几个月的觥筹交错,我才惊觉自己像只困在金丝笼里的野鸟,怎么都啄不开这精致的牢笼。多亏领导手把手教穿搭,我总算能把香奈儿套装穿出几分韵味。但骨子里的节俭基因哪是几件高定就能驯化的?别人争着戴三克拉钻戒,我只敢在无名指上套枚素圈银戒;她们挎着爱马仕铂金包招摇过市,我的帆布包里永远装着折了角的笔记本——那些奢侈品于我,不过是老虎身上的假皮毛,唬得住外人,瞒不过自己。
即便顶着得体的皮囊,我这张写满"穷气"的脸还是藏不住破绽。笑起来时眼角的细纹,是加班熬夜刻下的印记;说话时不自觉摩挲衣角的小动作,暴露出骨子里的局促。可偏偏就是这份不谙世故的质朴,成了打入圈子的通行证。官太太们腻歪了逢迎拍马的戏码,反倒觉得我这"乡下来的野丫头"新鲜有趣。
然而那些金碧辉煌的场所,对我来说不是享受,而是一场场凌迟。看着水晶吊灯下,半瓶拉菲被随手倒掉,帝王蟹腿只咬一口就弃置,我的心像被钝刀割着疼。老家母亲还在菜市场为几毛钱讨价还价,这里的人却拿鱼子酱当零食。这种撕裂感,比穿不合脚的高跟鞋更磨人。
都说伴君如伴虎,在官太太堆里周旋,简直是在钢丝上跳芭蕾。她们今天搂着肩膀说"好妹妹",明天就能在背后把人嚼得连骨头渣都不剩。有次两位夫人因翡翠镯子起了龃龉,非要我评理。左边是管着土地审批的局长夫人,右边是手握教育资源的处长太太,我夹在中间,连呼吸都得掂量着轻重。这种左右为难的煎熬,比解十道数学题都累人。
夜深人静时,莎士比亚的诗总在耳边回响:
女人华丽的衣衫
闪耀的珠光
为你赢得了女皇般虚妄的想象
岂知你的周遭只剩下
势力的毒
傲慢的香
撩人也杀人的芬芳
镜中的自己戴着精致妆容,却掩不住眼底的疲惫。这份人人艳羡的"美差",于我却是一座华丽的监牢。当人事部送来永久合同时,我抚摸着烫金的封面,突然想起莫斯科办公室那扇能望见积雪的窗户——原来自由的风,从来不在摆满鱼子酱的餐桌上。
递交辞呈那天,红河的落日把写字楼玻璃幕墙染成琥珀色。我盯着办公桌上尚未拆封的永久合同,烫金 LOGO在夕阳下像块融化的黄油。领导拍着我的肩说"再考虑考虑",语气里的惋惜比官太太们的假笑真诚些——毕竟能把政企关系做得像野路子外交的越南籍员工,确实难找。

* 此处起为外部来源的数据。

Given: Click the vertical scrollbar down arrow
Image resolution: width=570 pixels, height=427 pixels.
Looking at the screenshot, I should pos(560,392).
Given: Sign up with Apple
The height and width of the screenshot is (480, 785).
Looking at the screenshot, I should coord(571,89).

交接工作比预想中平静。我把整理好的"官太太喜好清单"推给继任者:交通厅长夫人偏爱滇红,得配羊脂白玉茶具;文化部长太太信佛,送开光金佛要注意手势。看着小姑娘笔记本上飞速记录的样子,突然想起三年前自己初来乍到,对着满桌奢侈品目录手足无措的模样。
师姐的电话来得像场及时雨。"物流部缺个能啃硬骨头的,"她在越洋电话里笑得爽朗,"记得你在莫斯科倒腾过跨境电商,这活儿非你莫属。"挂了电话,我看着地图上河内到北京的航线,想起二十岁那年放弃的留学机会,命运的齿轮原来在兜兜转转中,早把错过的路口重新铺成坦途。

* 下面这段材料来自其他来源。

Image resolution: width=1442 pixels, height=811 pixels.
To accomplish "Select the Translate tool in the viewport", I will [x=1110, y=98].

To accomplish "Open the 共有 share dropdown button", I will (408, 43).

回家收拾行李时,母亲蹲在衣柜前抹眼泪。她把我所有的素色衬衫叠成豆腐块,又偷偷往行李箱塞了两双布鞋:"北京天冷,别总穿高跟鞋晃荡。"这个曾把我当炫耀资本的女人,此刻鬓角的白发在台灯下闪着银光。我突然想起她刚出狱时,躲在窗帘后偷偷看邻居小孩的眼神——原来坚硬外壳下,也有融化的时刻。
离开那天,母亲执意要送我去机场。她攥着我的手穿过免税店,在 LV柜台前停下又走开,最终在特产区买了大包菠萝干:"路上吃,比飞机餐强。"安检口告别时,她突然想起什么似的从兜里掏出红绳:"这是在寺里求的,保平安。"粗糙的手指在我手腕上缠了三圈,勒得有点疼,却暖得让人想掉眼泪。
飞机冲上云霄时,我望着舷窗外逐渐缩小的河内。那些在官太太圈周旋的日夜,像场光怪陆离的梦。此刻北京的秋阳正透过云层,把机翼镀成金色。想起师姐说物流部要啃的"硬骨头",我摸了摸手腕上的红绳——比起人心的迷宫,或许集装箱里的数学题,才是更适合我的战场。